## PASSAGE SHOWN

What is ROI (Return On Investment)? How to calculate ROI
What is ROI (Return On Investment)?
ROI (Return on investment) is a measurement parameter to evaluate the effectiveness of a trade. It is often represented in the form of a percentage or a ratio. Traders can use ROI to simply and quickly determine whether a trade is profitable or not.
A positive ROI indicates that the trade is producing returns, while a negative one suggests losses. A good trader would likely maintain a high ROI and mitigate losses by closing the position if a trade has an overwhelming negative ROI.
ROI is an extremely useful tool to track crypto trades, especially the ones with leverage. A lot of traders use ROI as an indicator of when to take profits and when to stop losses.
For example, an ROI of 100% means your trade has doubled in value, and it should be closed to maintain profitability. On the other hand, an ROI of -20% may be incredibly alarming, especially for a leverage position - with a 5x leverage, this would already result in liquidation.
How to calculate ROI
ROI can be calculated by using the following formula:
ROI = Net profit / Cost of investment
In which:
Net profit = Current investment value - Initial investment value
You can also add a multiplication of 100 at the end of the formula to get the percentage value.

## GIVEN INFORMATION
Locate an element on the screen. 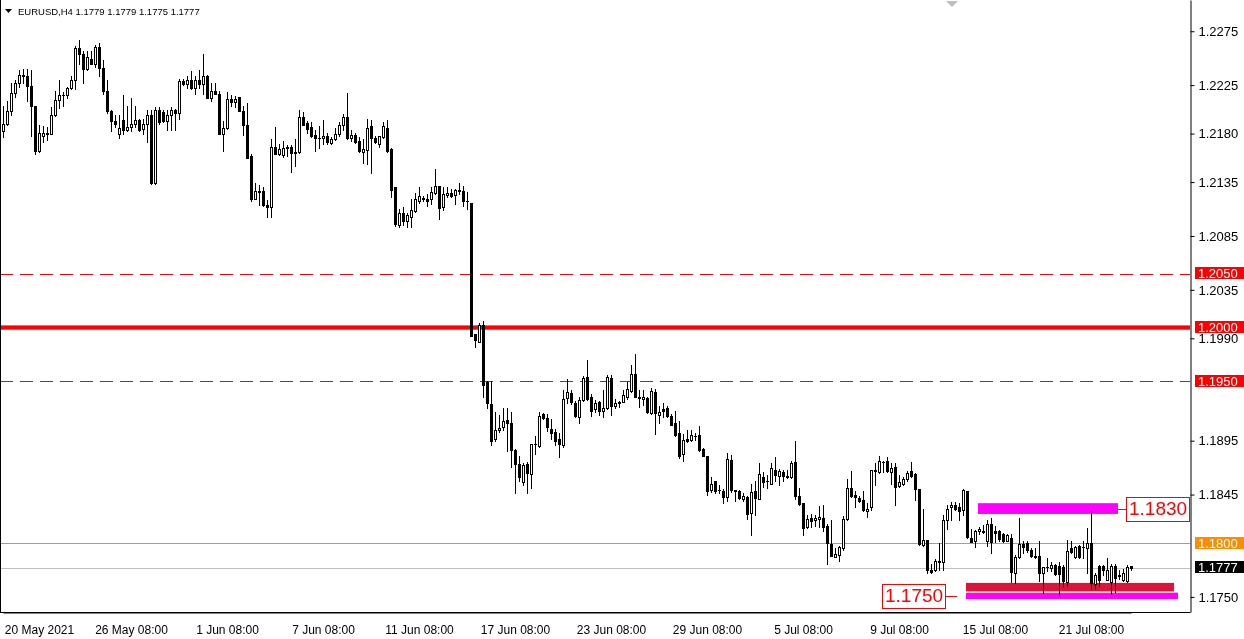  y-tick-label: 1.1750 is located at coordinates (1218, 597).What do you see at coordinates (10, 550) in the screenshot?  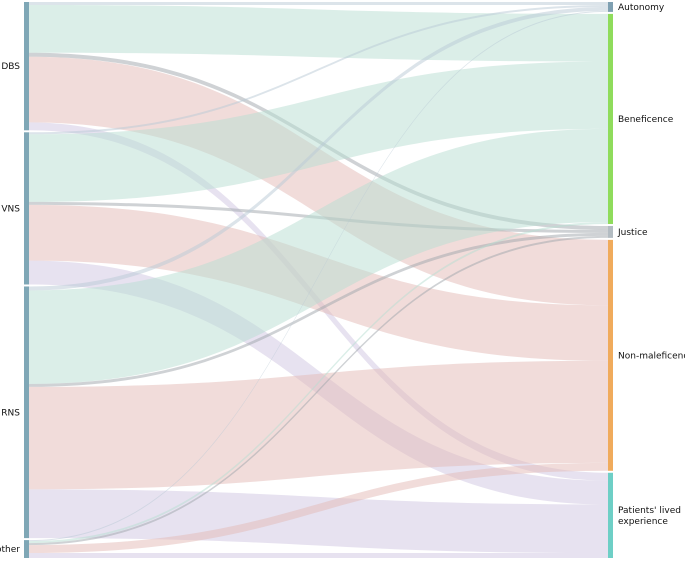 I see `source-label-other: other` at bounding box center [10, 550].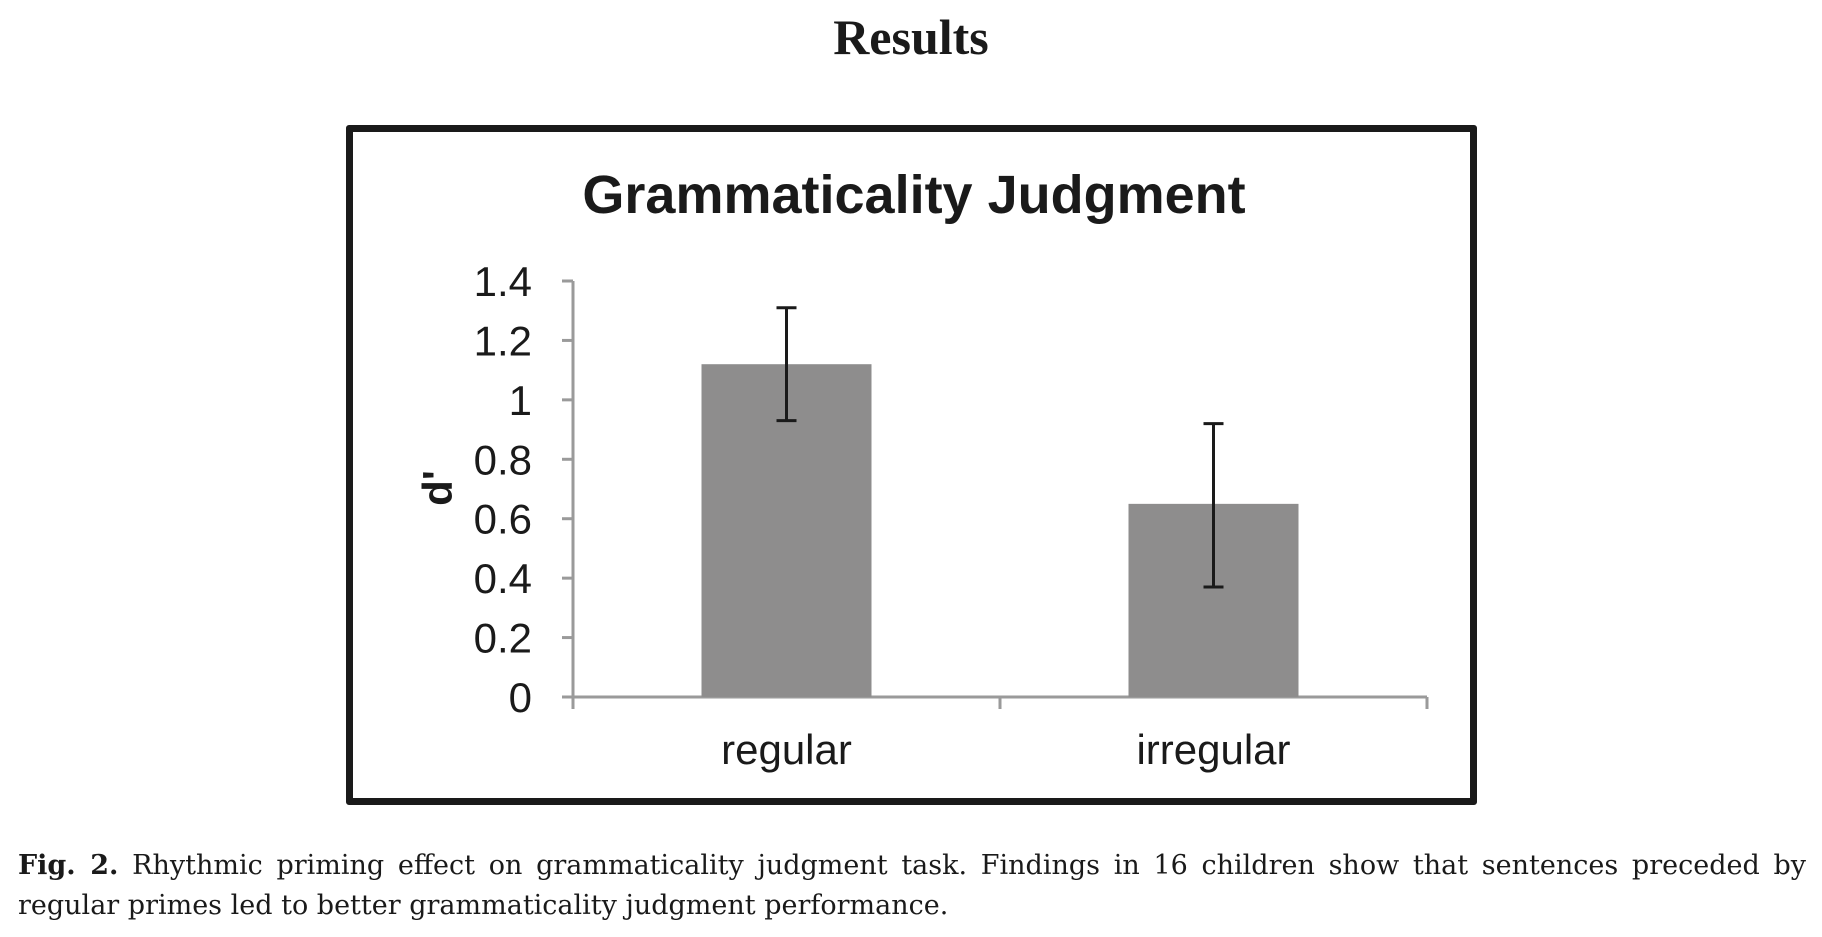 This screenshot has width=1822, height=937. Describe the element at coordinates (914, 195) in the screenshot. I see `chart-title: Grammaticality Judgment` at that location.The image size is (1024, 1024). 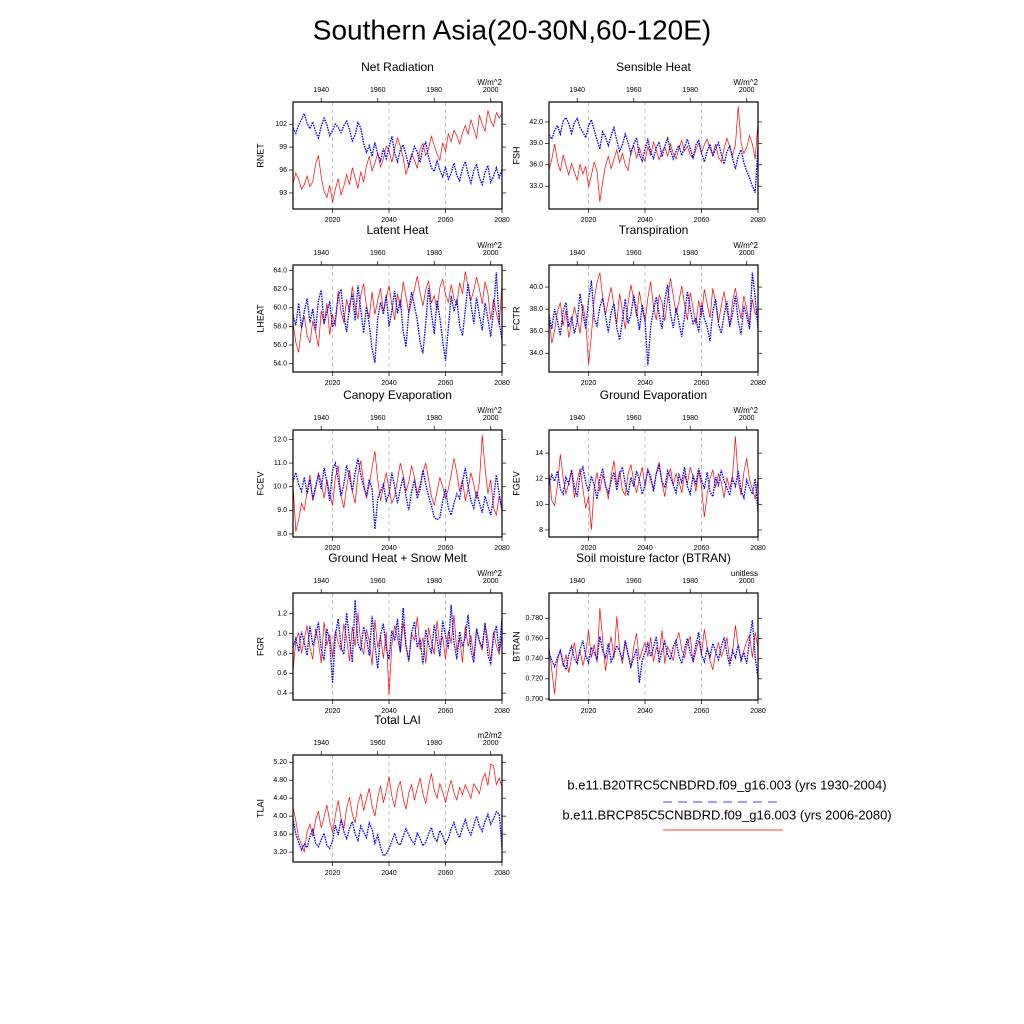 I want to click on panel-title: Sensible Heat, so click(x=654, y=67).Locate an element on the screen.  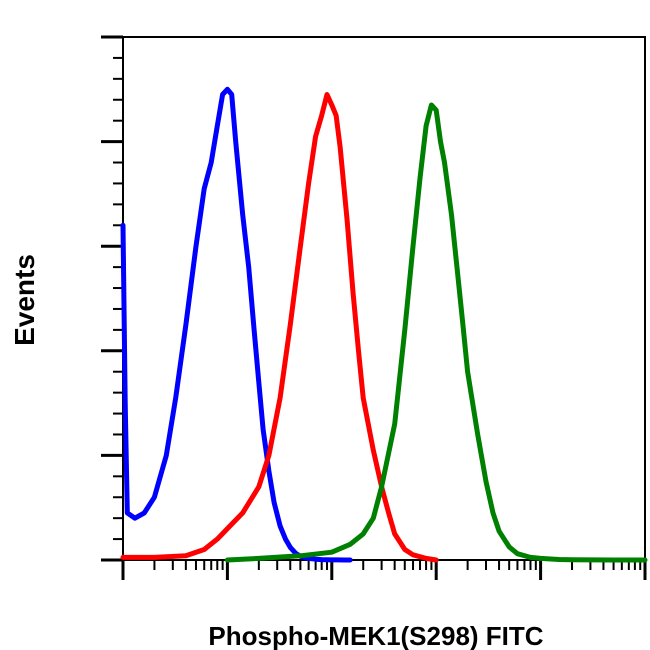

## WORK INSTRUCTIONS
[a] Answer these questions using the ROI explainer:
(i) In what two forms is ROI often represented?
(ii) What does a negative ROI suggest?
(iii) How is net profit calculated?
[b] Transcribe the ROI explainer between "What is ROI (Return On Investment)? How" and "profitable or not.", inclusive.
The items were taken from a separate source.

## ANSWERS GIVEN
[a]
(i) As a percentage or a ratio.
(ii) Losses.
(iii) Current investment value minus initial investment value.

[b]
What is ROI (Return On Investment)? How to calculate ROI
What is ROI (Return On Investment)?
ROI (Return on investment) is a measurement parameter to evaluate the effectiveness of a trade. It is often represented in the form of a percentage or a ratio. Traders can use ROI to simply and quickly determine whether a trade is profitable or not.